Maximal 25 Schwimmer dürfen gleichzeitig ihre Bahnen ziehen. Wo der Abstand von 1,50 Metern nicht eingehalten werden kann, braucht es einen Mund-Nasen-Schutz. Das gilt beispielsweise für den Eingang und den Bereich vor den Toiletten. Duschen und Spinde bleiben deshalb geschlossen, und nur jede zweite Umkleidekabine wird geöffnet. Planschen und Buddeln sind tabu, da es die Verwaltung für nicht realistisch hält, dass in dem kleinen Kinderbecken beziehungsweise in der Matsch- ecke der vorgeschriebene Abstand eingehalten werden kann. „Trotz der strengen Auflagen und der damit verbundenen zusätzlichen Kosten möchte der Gemeinderat einen Freibadbesuch ermöglichen“, erklärt Bürgermeister Michael Schlecht. Gerade in der Corona-Zeit komme ihm eine besondere soziale Bedeutung zu.

Zusammen mit Aquafun geht es nun an die restlichen Vorbereitungen, um einen möglichst reibungslosen Start hinzubekommen. Die Grundreinigung lief unabhängig vom Beschluss des Gemeinderats bereits vergangene Woche an.

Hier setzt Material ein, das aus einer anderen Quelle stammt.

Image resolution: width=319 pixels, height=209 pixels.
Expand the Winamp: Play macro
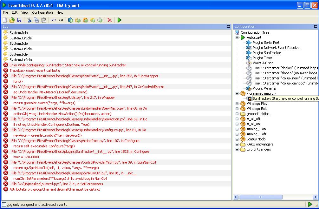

Die Gemeinde arbeitet am Limit

Kirchheim und Weilheim haben ihre Freibäder schon diese Woche geöffnet. Dass es in Lenningen Juli wird, bis Schwimmer ihrem Hobby frönen dürfen, erklärt der Rathauschef unter anderem damit, dass die Verwaltung mit ihrer Personaldecke am Limit arbeitet. „Die Verordnungen der Landesregierung fordern uns ordentlich heraus.“ Hinzu komme zum 29. Juni noch die Öffnung aller sieben Kindergärten für den Regelbetrieb unter Pandemiebedingungen und der Regelbetrieb in den drei Grundschulen. „Das hat für uns oberste Priorität“, betont Michael Schlecht. Ebenfalls vom 29. Juni an sollen sämtliche Hallen und andere Gebäude wieder genutzt werden können. Gefordert sei damit vor allem das Hochbauamt, das sich jetzt zusätzlich um die Öffnung des Freibads kümmern müsse. „Da wir den Betrieb gründlich und gut vorbereiten müssen, nehmen wir uns dafür etwas mehr Zeit, damit der Druck auf die Mitarbeiter, die das Ganze umsetzen dürfen, nicht ungesund wird.“

Karten kosten dieses Jahr 2,50 Euro für Erwachsene, für Kinder und Jugendliche bis 18 Jahre einen Euro. Für Kinder unter sechs ist der Eintritt frei.